* INPUT RECORDS
BEGIN

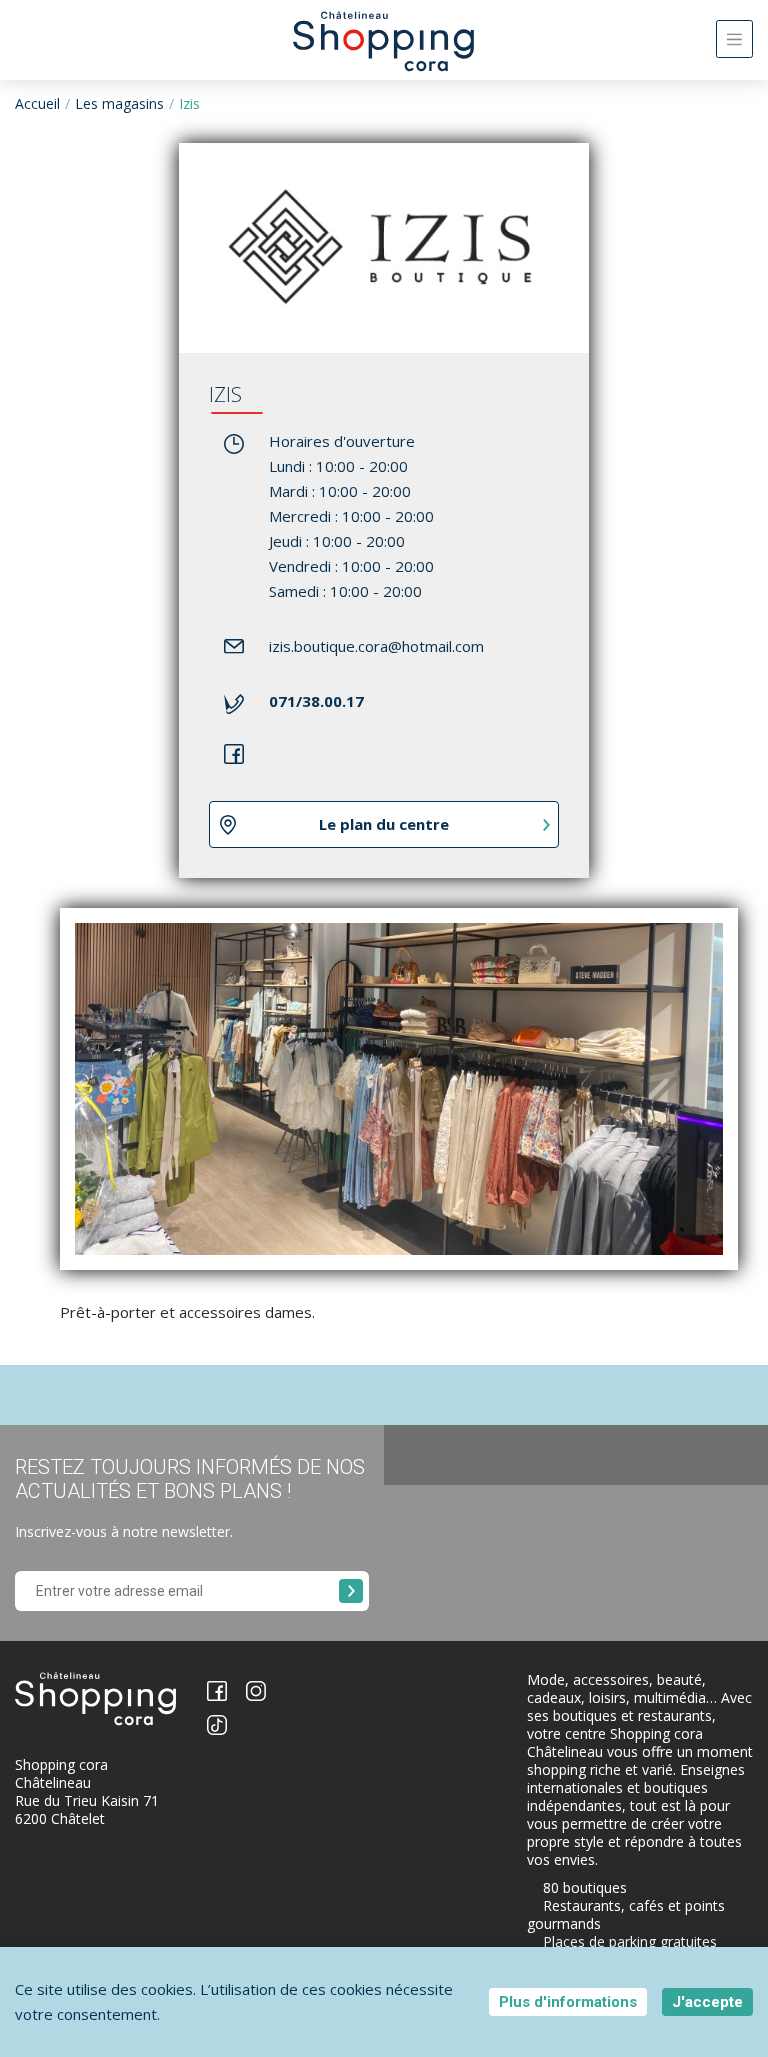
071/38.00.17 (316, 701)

END
BEGIN

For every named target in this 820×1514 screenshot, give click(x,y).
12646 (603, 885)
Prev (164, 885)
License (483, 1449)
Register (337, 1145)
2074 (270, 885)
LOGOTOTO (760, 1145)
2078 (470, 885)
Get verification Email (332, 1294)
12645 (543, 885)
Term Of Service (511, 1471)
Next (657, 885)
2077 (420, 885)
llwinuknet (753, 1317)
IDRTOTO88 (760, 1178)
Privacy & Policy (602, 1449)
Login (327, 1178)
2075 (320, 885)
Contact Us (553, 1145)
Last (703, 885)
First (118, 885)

END
BEGIN

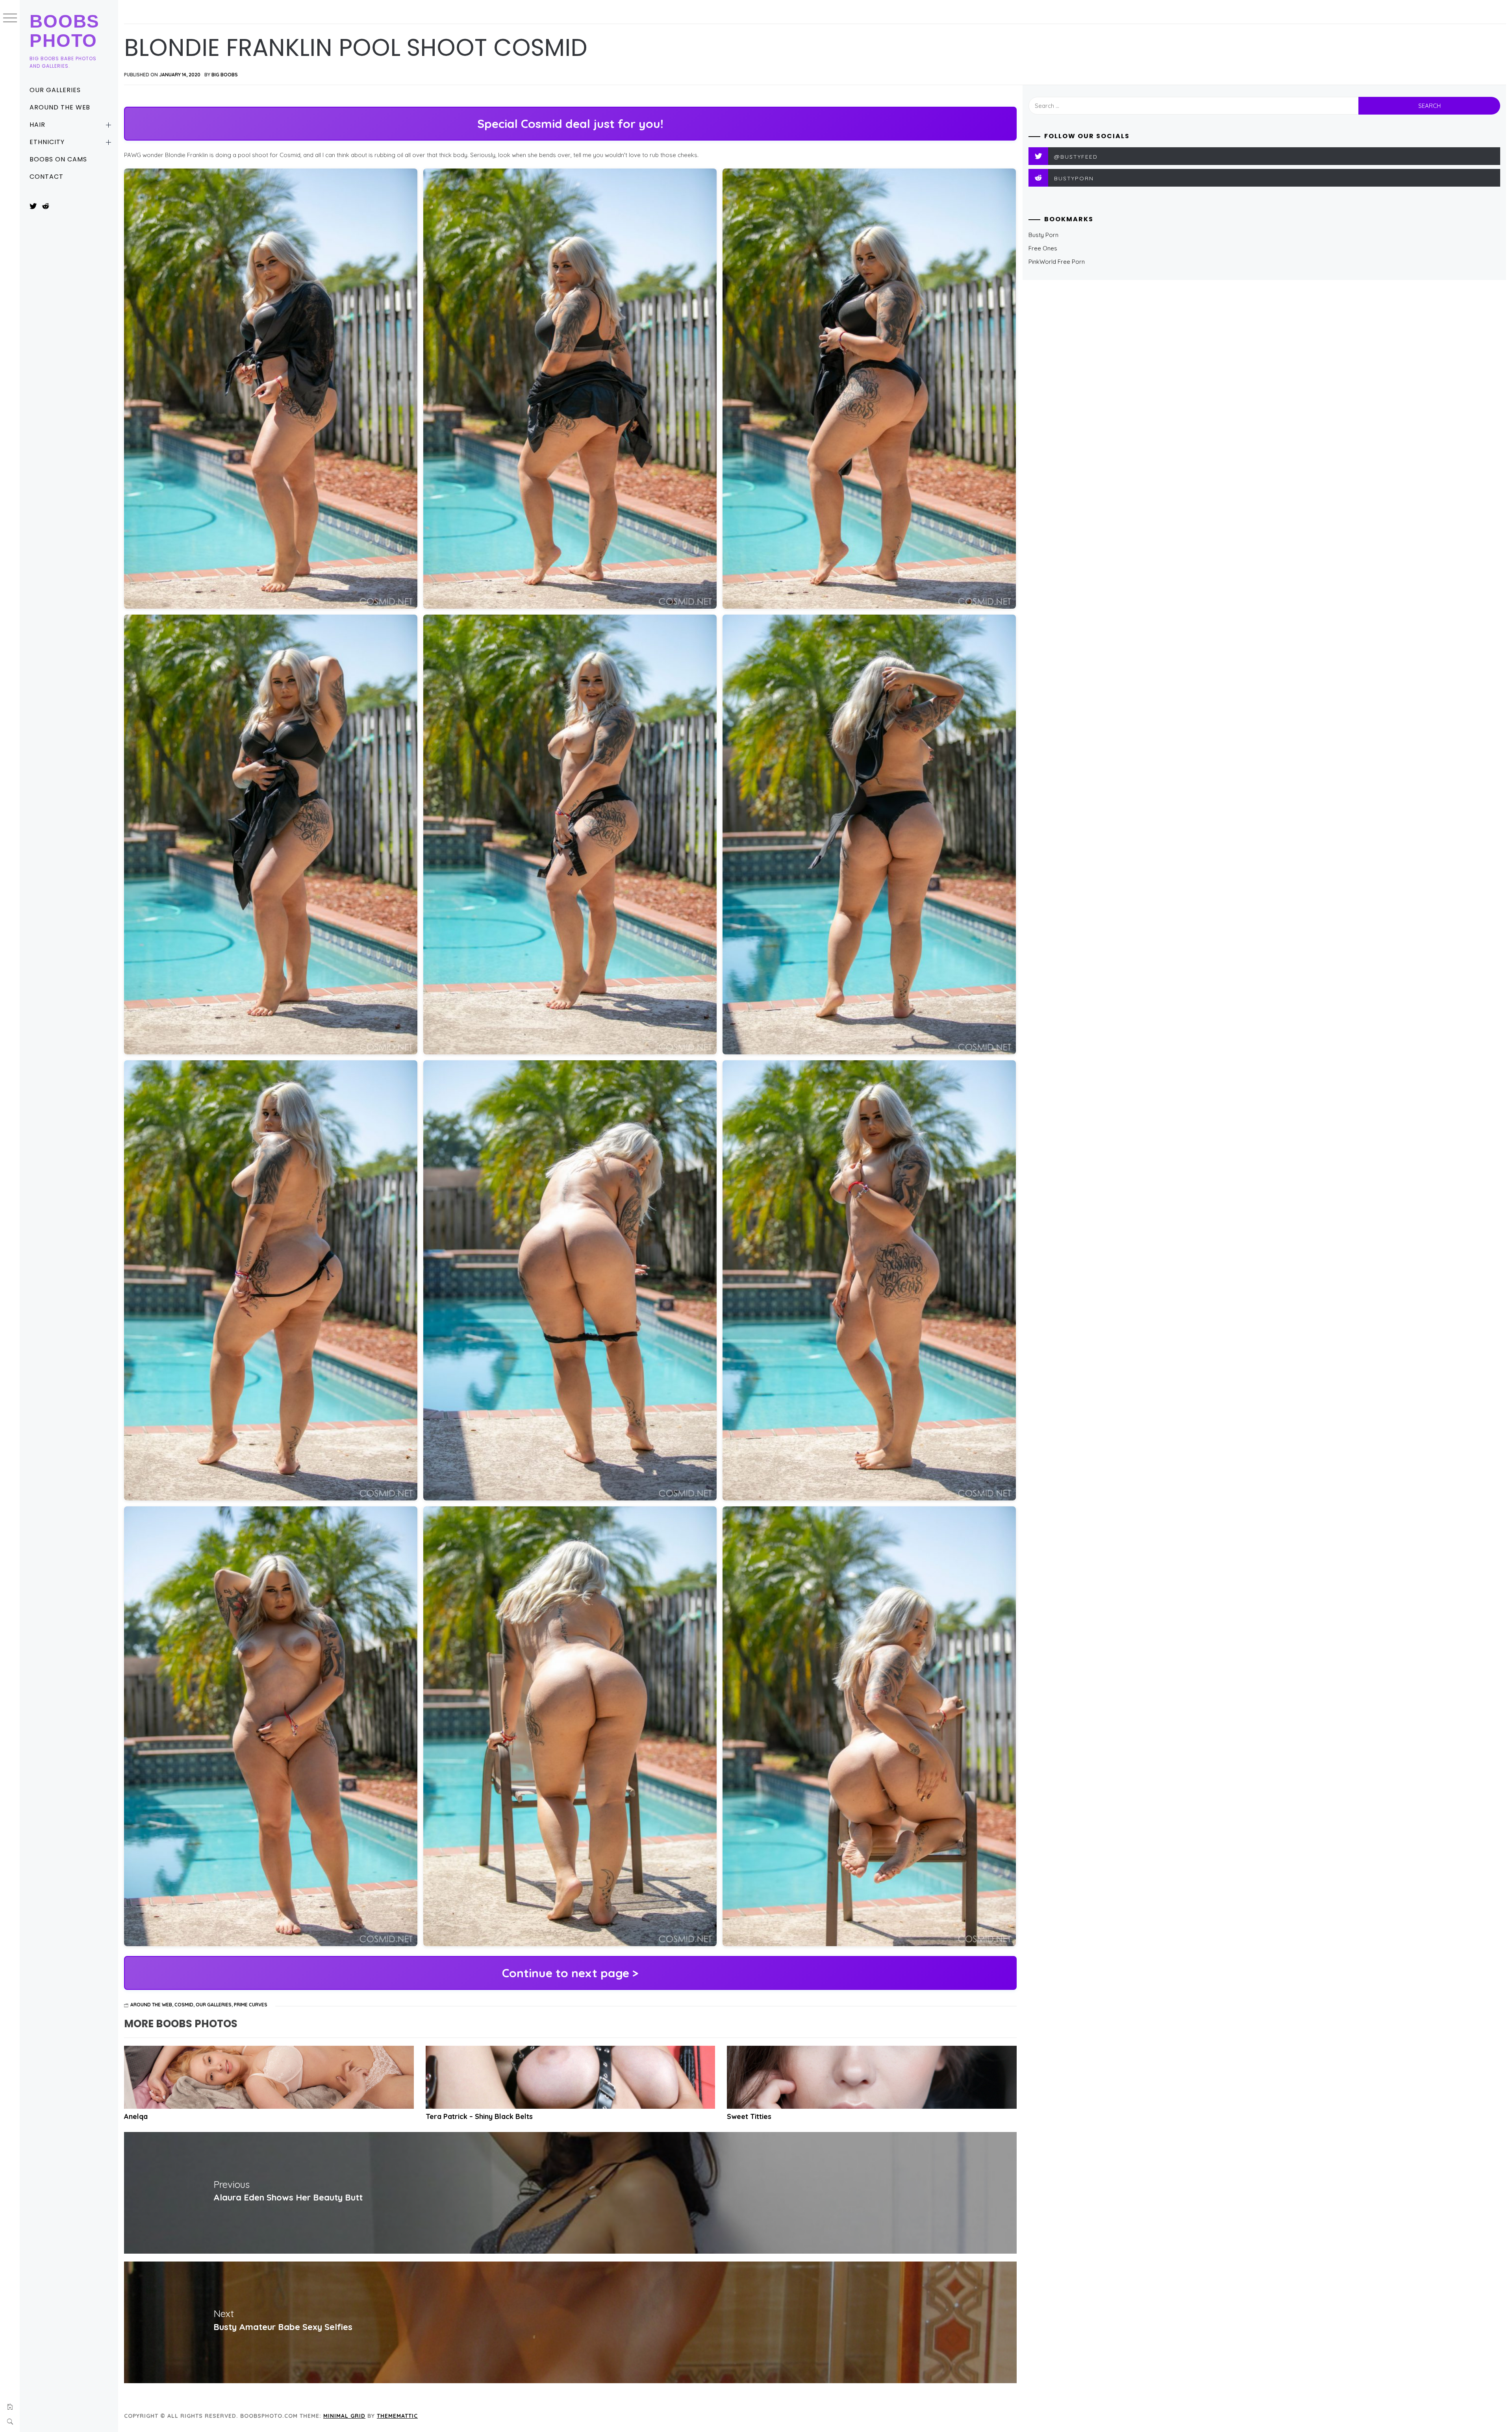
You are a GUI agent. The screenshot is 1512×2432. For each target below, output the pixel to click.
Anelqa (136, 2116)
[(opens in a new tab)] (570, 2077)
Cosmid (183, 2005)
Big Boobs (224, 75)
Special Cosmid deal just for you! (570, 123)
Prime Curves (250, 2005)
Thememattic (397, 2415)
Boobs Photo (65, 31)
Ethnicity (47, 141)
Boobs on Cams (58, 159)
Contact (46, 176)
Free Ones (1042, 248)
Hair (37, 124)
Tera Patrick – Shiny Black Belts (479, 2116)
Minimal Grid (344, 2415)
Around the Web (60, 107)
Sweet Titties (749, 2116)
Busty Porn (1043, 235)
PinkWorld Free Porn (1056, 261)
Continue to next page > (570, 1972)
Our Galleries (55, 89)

END

* EXERCISE BRIEF
The lines to return are those in the entries above that include "Cosmid".

* WRITTEN ANSWER
Cosmid (183, 2005)
Special Cosmid deal just for you! (570, 123)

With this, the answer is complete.